Segment Start: Available data

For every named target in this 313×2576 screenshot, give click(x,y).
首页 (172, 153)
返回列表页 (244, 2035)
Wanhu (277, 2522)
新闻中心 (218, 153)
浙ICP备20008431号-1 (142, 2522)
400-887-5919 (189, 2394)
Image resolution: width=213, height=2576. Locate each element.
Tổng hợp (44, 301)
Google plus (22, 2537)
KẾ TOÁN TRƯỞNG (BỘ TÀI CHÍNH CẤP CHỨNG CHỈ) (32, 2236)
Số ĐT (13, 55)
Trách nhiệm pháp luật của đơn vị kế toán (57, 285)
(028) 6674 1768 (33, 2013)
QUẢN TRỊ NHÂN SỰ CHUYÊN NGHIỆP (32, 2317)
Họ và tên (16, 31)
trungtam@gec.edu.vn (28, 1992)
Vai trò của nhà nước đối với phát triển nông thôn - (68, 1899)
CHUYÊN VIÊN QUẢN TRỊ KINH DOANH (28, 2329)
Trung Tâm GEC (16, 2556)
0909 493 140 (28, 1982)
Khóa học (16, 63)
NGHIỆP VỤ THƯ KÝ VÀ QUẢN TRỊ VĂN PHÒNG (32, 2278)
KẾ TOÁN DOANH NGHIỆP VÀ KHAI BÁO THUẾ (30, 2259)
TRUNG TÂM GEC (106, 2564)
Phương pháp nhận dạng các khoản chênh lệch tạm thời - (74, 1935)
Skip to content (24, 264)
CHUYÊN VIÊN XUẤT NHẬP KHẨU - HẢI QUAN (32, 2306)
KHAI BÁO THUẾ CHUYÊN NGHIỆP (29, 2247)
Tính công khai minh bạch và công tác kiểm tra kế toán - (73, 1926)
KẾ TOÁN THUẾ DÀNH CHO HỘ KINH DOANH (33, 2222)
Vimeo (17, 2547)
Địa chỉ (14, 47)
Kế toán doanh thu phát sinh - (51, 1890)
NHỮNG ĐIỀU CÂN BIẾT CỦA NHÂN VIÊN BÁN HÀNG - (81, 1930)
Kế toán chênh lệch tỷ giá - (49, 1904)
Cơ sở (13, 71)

Segment End: Available data

> **Exercise details**
Return the lines of the listing above exactly as they appear, starting with the first and stopping after the line that holds "Skip to content (24, 264)".

> **Worked solution**
For every named target in this 313×2576 screenshot, give click(x,y).
首页 (172, 153)
返回列表页 (244, 2035)
Wanhu (277, 2522)
新闻中心 (218, 153)
浙ICP备20008431号-1 (142, 2522)
400-887-5919 (189, 2394)
Image resolution: width=213, height=2576. Locate each element.
Tổng hợp (44, 301)
Google plus (22, 2537)
KẾ TOÁN TRƯỞNG (BỘ TÀI CHÍNH CẤP CHỨNG CHỈ) (32, 2236)
Số ĐT (13, 55)
Trách nhiệm pháp luật của đơn vị kế toán (57, 285)
(028) 6674 1768 (33, 2013)
QUẢN TRỊ NHÂN SỰ CHUYÊN NGHIỆP (32, 2317)
Họ và tên (16, 31)
trungtam@gec.edu.vn (28, 1992)
Vai trò của nhà nước đối với phát triển nông thôn - (68, 1899)
CHUYÊN VIÊN QUẢN TRỊ KINH DOANH (28, 2329)
Trung Tâm GEC (16, 2556)
0909 493 140 (28, 1982)
Khóa học (16, 63)
NGHIỆP VỤ THƯ KÝ VÀ QUẢN TRỊ VĂN PHÒNG (32, 2278)
KẾ TOÁN DOANH NGHIỆP VÀ KHAI BÁO THUẾ (30, 2259)
TRUNG TÂM GEC (106, 2564)
Phương pháp nhận dạng các khoản chênh lệch tạm thời - (74, 1935)
Skip to content (24, 264)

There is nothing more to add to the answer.